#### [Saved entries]
****************************************

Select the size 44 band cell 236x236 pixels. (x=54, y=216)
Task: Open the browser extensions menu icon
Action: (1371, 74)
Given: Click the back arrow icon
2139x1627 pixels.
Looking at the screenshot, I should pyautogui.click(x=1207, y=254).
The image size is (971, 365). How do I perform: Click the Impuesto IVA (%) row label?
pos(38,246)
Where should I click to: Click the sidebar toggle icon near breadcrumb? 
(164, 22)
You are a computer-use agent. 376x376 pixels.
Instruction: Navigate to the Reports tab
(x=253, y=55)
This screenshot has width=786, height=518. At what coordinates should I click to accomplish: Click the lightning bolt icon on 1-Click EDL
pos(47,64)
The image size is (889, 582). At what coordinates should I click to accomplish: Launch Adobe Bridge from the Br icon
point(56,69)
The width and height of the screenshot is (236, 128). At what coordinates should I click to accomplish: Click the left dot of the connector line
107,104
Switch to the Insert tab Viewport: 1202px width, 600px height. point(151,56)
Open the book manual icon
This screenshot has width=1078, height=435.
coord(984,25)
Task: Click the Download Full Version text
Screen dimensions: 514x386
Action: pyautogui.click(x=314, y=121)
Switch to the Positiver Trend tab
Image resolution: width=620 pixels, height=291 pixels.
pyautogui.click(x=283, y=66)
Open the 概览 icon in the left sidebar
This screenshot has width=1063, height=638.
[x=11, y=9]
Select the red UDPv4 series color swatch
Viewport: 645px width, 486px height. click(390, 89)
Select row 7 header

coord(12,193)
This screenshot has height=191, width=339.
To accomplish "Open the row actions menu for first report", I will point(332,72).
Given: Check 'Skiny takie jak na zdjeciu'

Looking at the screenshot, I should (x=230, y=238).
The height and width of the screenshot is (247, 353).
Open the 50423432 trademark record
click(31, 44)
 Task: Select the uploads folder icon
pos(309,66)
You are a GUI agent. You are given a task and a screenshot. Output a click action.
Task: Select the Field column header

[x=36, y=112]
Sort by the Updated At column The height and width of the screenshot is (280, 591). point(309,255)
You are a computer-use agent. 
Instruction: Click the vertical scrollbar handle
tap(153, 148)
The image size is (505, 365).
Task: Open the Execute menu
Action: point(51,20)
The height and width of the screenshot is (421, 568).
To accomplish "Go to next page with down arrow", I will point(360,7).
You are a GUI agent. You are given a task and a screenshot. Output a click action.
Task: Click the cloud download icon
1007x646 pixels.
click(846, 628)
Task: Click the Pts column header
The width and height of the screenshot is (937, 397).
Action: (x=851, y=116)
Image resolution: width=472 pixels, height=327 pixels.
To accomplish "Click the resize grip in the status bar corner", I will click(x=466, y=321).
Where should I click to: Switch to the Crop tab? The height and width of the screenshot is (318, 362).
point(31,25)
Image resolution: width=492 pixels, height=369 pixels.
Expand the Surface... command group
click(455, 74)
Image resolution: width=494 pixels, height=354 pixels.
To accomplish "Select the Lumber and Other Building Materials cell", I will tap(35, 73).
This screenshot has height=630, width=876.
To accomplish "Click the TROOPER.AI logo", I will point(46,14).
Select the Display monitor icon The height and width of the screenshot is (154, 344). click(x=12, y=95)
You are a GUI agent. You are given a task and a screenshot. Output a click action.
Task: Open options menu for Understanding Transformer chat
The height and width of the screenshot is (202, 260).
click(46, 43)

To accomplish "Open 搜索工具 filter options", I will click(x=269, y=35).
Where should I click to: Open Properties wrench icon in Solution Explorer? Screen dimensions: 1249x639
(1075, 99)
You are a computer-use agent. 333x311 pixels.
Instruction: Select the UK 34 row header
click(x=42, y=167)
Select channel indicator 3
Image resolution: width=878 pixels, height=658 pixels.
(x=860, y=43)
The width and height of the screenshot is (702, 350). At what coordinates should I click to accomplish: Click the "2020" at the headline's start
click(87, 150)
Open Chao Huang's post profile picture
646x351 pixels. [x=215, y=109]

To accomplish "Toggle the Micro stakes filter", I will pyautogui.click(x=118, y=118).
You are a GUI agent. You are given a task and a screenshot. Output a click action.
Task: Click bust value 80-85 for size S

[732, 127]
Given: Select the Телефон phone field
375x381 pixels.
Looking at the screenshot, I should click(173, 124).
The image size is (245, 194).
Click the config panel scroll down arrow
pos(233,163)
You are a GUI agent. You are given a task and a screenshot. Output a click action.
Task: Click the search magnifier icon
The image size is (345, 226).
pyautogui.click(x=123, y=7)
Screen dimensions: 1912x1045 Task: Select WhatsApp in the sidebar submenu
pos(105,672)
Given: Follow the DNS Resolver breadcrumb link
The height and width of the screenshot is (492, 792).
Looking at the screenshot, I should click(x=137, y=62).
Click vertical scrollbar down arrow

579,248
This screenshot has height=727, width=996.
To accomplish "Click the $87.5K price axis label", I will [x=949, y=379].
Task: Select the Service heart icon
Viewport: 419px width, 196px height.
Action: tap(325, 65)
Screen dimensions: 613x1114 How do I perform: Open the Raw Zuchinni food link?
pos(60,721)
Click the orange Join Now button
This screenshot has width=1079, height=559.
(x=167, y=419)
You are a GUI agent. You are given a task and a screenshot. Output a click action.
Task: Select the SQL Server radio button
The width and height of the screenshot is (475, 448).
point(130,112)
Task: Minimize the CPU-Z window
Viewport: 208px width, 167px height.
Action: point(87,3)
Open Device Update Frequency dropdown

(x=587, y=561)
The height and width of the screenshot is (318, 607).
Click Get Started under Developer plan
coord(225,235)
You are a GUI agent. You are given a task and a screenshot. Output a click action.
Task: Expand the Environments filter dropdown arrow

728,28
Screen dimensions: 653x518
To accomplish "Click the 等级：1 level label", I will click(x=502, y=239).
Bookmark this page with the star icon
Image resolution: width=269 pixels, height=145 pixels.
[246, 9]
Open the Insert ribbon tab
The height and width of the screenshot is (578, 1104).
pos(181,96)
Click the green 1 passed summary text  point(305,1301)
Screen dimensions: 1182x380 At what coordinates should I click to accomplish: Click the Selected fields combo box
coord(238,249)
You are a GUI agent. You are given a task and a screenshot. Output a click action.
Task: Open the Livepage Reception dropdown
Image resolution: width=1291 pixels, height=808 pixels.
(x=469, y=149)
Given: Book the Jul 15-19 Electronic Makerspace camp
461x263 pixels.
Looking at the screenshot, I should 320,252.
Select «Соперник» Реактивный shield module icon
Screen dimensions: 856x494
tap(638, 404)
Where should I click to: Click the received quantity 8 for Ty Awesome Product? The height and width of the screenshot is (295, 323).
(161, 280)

****************************************

#### [DIRECTIONS FOR THIS TASK]
Lines holding the word "computer": say how many there are in the data, and nothing more.

#### [WRITTEN REPLY]
3